_ASSIGNMENT_: Where does the word "agent" show up in the records? Copy every line that holds it.

_DATASET RECORDS_:

*** Begin section ***

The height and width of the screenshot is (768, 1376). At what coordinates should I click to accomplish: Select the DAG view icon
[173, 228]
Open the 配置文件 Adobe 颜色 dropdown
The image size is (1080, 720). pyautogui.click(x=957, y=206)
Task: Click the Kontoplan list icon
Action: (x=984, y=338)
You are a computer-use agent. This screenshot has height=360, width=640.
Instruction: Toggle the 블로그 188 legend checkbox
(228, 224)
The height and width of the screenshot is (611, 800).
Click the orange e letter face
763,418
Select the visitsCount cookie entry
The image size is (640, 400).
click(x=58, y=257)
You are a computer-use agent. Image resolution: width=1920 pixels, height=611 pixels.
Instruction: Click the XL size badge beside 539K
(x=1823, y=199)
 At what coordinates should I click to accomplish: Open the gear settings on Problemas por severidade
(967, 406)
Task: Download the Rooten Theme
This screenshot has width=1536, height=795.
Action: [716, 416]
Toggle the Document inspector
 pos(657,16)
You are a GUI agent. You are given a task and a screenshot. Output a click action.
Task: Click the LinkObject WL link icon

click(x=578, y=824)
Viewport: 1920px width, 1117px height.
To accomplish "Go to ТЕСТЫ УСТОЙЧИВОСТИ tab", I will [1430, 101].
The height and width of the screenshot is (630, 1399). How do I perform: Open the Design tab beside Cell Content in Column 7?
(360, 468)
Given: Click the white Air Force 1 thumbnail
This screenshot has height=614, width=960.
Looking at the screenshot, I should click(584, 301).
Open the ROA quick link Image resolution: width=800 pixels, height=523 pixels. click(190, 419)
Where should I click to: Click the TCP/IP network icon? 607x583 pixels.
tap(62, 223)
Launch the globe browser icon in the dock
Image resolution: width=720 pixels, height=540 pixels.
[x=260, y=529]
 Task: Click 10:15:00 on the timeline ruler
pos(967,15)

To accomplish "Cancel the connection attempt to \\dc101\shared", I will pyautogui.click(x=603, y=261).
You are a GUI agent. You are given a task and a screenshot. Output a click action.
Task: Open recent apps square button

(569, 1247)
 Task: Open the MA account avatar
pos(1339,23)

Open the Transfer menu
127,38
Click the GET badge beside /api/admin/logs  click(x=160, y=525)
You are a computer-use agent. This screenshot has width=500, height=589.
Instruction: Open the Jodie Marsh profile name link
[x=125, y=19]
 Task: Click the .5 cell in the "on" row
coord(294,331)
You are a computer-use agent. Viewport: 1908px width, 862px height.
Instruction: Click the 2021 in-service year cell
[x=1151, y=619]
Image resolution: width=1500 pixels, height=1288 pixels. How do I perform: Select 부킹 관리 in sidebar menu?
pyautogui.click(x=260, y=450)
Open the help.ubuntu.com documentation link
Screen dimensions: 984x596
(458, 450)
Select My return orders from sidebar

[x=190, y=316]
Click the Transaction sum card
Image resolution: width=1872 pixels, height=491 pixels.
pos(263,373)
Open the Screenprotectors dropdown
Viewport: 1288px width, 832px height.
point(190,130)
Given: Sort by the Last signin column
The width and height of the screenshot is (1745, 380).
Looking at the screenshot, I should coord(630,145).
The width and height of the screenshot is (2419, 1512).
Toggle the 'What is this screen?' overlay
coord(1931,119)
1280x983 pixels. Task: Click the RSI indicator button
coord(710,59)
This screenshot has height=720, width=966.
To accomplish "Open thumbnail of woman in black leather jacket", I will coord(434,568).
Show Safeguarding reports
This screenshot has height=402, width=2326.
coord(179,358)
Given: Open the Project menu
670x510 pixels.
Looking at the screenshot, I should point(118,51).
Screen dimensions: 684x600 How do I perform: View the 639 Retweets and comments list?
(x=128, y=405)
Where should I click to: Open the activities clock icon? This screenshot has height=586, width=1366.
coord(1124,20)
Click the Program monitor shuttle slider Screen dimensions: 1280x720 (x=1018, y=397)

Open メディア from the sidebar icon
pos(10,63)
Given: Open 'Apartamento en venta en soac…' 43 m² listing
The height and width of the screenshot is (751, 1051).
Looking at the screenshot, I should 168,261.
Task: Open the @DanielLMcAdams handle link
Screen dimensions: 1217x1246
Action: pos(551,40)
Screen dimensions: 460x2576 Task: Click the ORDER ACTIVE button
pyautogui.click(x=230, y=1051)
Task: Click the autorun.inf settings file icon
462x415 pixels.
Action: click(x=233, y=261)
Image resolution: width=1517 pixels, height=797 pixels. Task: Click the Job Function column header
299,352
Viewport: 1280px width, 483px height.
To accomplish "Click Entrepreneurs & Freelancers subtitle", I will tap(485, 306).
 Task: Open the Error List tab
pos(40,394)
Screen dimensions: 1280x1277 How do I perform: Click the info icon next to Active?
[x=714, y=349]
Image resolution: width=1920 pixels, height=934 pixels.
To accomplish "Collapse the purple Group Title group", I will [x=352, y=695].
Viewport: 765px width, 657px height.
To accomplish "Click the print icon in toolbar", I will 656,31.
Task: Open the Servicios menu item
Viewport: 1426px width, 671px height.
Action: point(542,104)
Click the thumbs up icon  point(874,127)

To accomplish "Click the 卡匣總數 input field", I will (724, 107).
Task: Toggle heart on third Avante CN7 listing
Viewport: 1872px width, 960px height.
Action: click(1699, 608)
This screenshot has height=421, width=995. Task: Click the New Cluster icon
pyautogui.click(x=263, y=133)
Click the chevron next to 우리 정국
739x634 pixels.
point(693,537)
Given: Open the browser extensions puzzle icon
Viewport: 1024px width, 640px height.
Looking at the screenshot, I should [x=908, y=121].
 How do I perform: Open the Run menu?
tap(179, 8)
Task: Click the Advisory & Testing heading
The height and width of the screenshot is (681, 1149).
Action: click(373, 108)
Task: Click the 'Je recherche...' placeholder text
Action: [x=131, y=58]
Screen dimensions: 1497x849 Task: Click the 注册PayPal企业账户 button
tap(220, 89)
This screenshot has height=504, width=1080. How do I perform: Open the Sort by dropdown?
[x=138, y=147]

*** End section ***

_TASK RESPONSE_:
You are a computer-use agent. This screenshot has height=360, width=640.
You are a computer-use agent. Image resolution: width=1920 pixels, height=611 pixels.
You are a GUI agent. You are given a task and a screenshot. Output a click action.
You are a GUI agent. You are given a task and a screenshot. Output a click action.
You are a computer-use agent. This screenshot has width=500, height=589.
You are a computer-use agent. Viewport: 1908px width, 862px height.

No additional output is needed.